When Cancer Comes Home: The Unseen Reality of Family Caregivers

When a loved one is diagnosed with cancer, everything changes; not just for them, but for everyone around them. Having cared for both of my parents during their very different cancer journeys, I’ve come to understand that while medical teams focus (rightly) on treating the patient, the practical needs of carers often go unnoticed.

This blog is for those of you walking that path right now - whether you’re supporting a partner, parent, friend, or child - and for anyone who wants to understand what unpaid caregiving really involves.

Life Doesn't Pause - Even When Cancer Arrives

When my mum was first diagnosed with non-Hodgkin’s lymphoma, I had just given birth to my second child. The very day my daughter was born, Mum began chemo.

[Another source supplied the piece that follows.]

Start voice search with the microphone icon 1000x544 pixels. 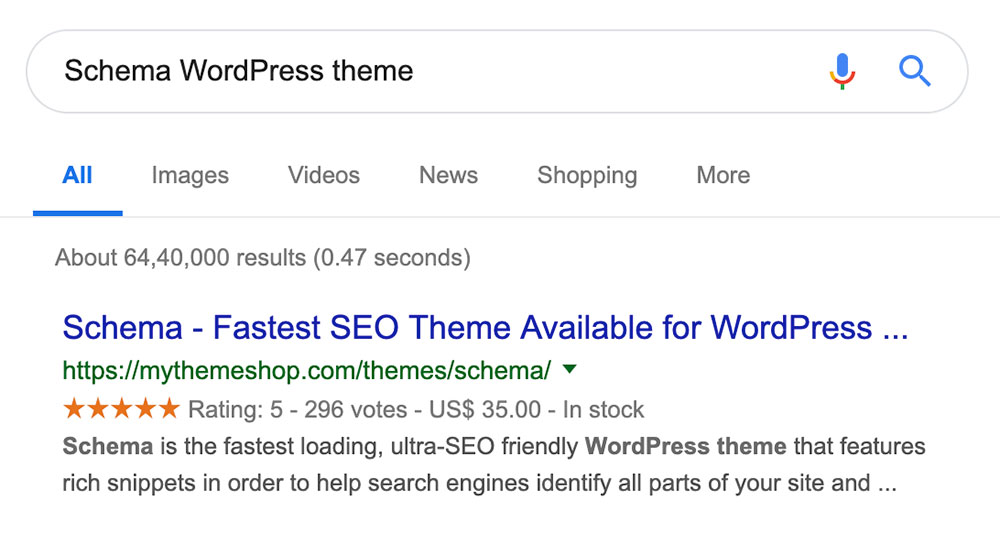point(842,71)
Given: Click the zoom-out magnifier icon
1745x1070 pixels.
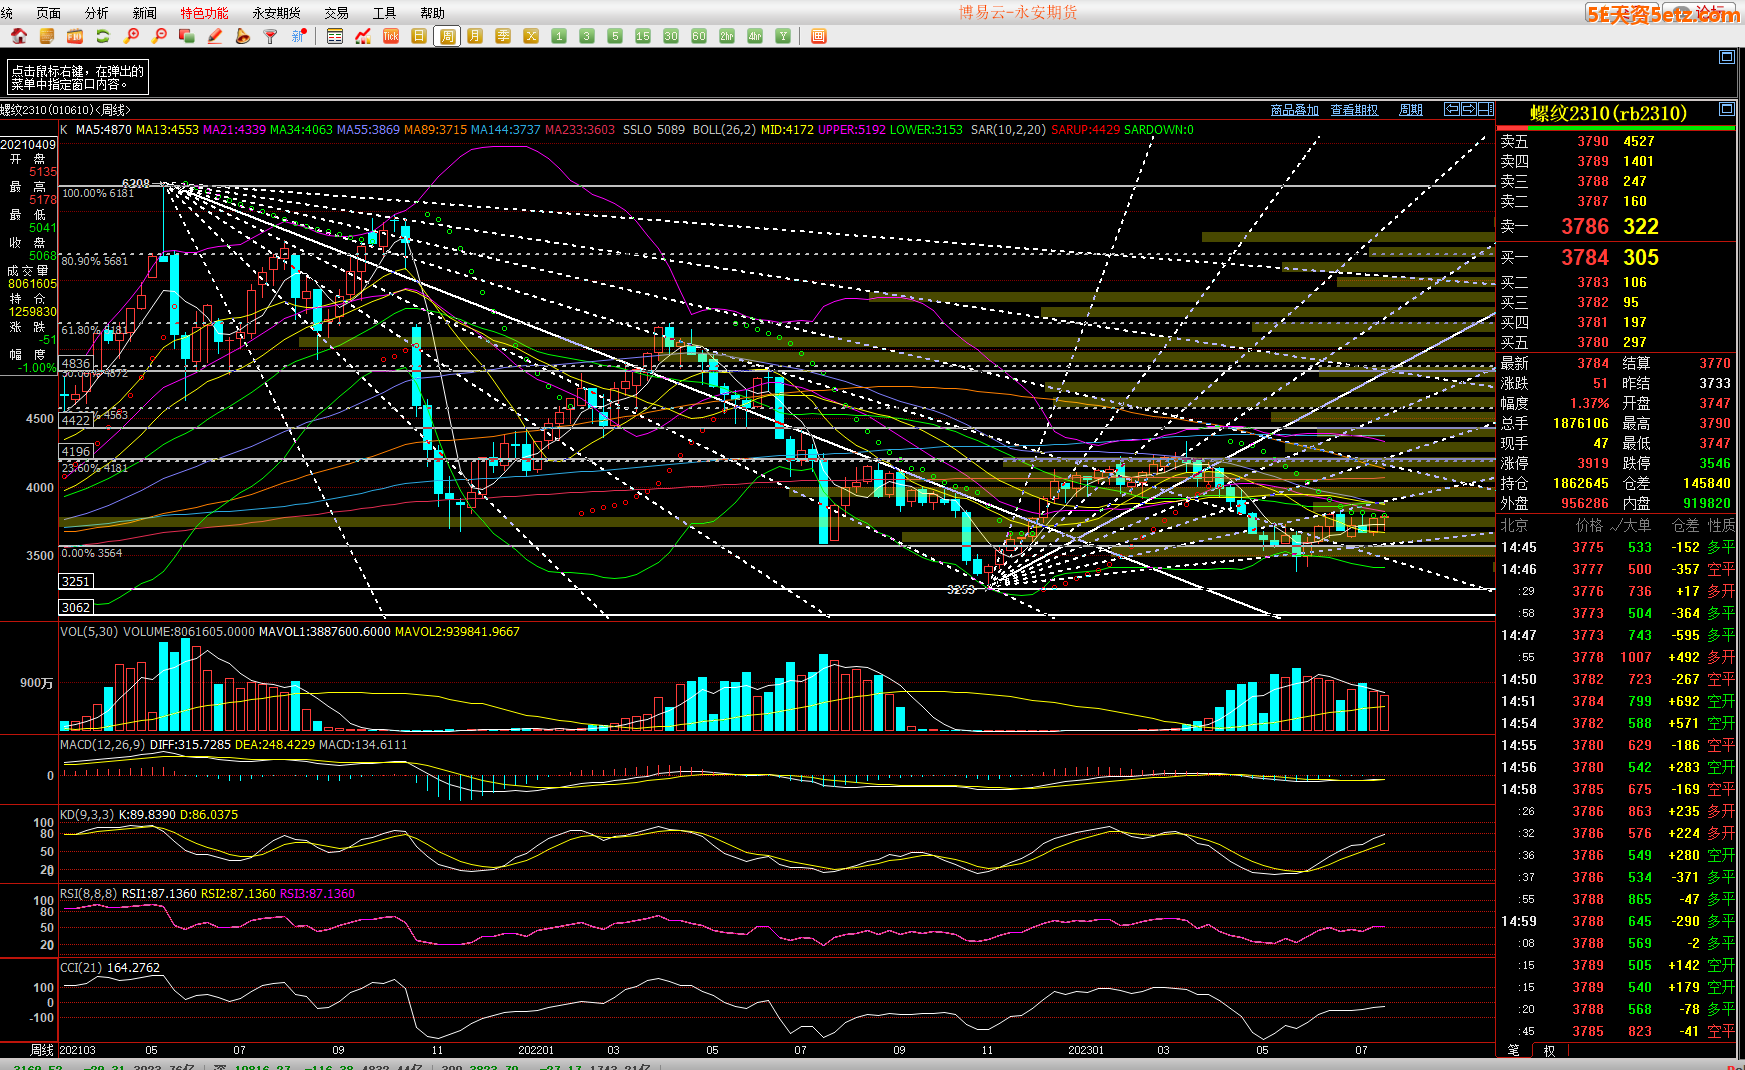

Juggling midnight feeds with phone calls to hospitals, lifting prams and spirits in equal measure, became the new normal. Dad became Mum’s primary carer, suddenly responsible for cooking, medication schedules, and emotional support. He'd never cooked more than a boiled egg before - suddenly he was shopping for ingredients and attempting curries (which, to be fair, Mum loathed!).

We laughed about it. But behind that humour was exhaustion and stress that crept into every corner of our lives.

What Carers Actually Deal With (That No One Talks About)

Here’s what we don’t often say out loud but needs to be heard:

• There’s always paperwork. Forms, hospital letters, insurance details, transport bookings. And when you’re overwhelmed, it feels like climbing a mountain blindfolded.

• You become a logistics coordinator. Who’s driving to appointments? Who’s staying overnight at hospital? Who’s chasing test results? These tasks don’t show up in job descriptions but they define a carer’s day.

• Time isn’t yours anymore. You cancel plans, rearrange work, delay dentist appointments. Everything revolves around someone else’s needs and while that’s given freely, it comes at a cost.

• The financial impact is real. Many carers reduce working hours, or give up jobs altogether. You pay for petrol, parking, equipment, and sometimes care services. Very few people are prepared for this.

• You’re emotionally torn. You want to be strong, but you’re scared. You want to help, but don’t know how. You’re grieving before a loss even happens, and no one gives you time off for anticipatory grief.

  
  

When the Roles Reverse

Years later, we lost Dad to lung cancer. He had been the strong one; our family’s rock. His decline was swift, and Mum, still dealing with her own health problems, wanted to care for him, as he had for her. They didn't call it being a carer, they were husband and wife and naturally assumed that role.

Watching her struggle to support him while needing so much support herself was one of the hardest things I’ve witnessed.

My siblings and I stepped in - rotas, shifts, late-night phone calls. We were lucky to have each other, but many carers do this alone.

Things That Helped (And Things I Wish We’d Known Sooner)

• Respite care is essential, not indulgent. Even a few hours off makes a difference. Ask your local council, hospital, carers organisation or hospice what’s available. Many carers don’t realise they qualify for support.

• Say yes to help. When people offer, don’t brush it off. Be specific, 'Could you pick up some groceries?' 'Can you sit with Mum for an hour?' Most people want to help - they just need direction.

• Have the difficult conversations early. Talk about wills, power of attorney, future wishes. It’s hard and may not be needed for ages, but it is so much harder if left too late.

• Keep a central calendar or app. Coordinating care across family members (especially if some live far away) becomes 10x easier when everything is in one place.

• Join a carer support group. Online or in person. Talking to people who get it helps with the loneliness, the questions, the guilt.

  
  

Final Thoughts

Caregiving isn’t just an act of love, it’s a full-time job, often done without training, pay, or recognition. And while it’s one of the hardest things I’ve ever done, it was also one of the most meaningful.

To every carer out there: you’re doing an incredible job, even if it doesn’t always feel like it. Take care of yourself, too.

And to everyone else: if you know someone caring for a loved one with cancer, show up. With food, with help, with kindness. Your support can make all the difference.

If you’ve been a carer or are currently supporting someone through cancer, I’d love to hear your story. What helped you? What do you wish others understood? Let’s keep this conversation going - because no one should walk this path alone.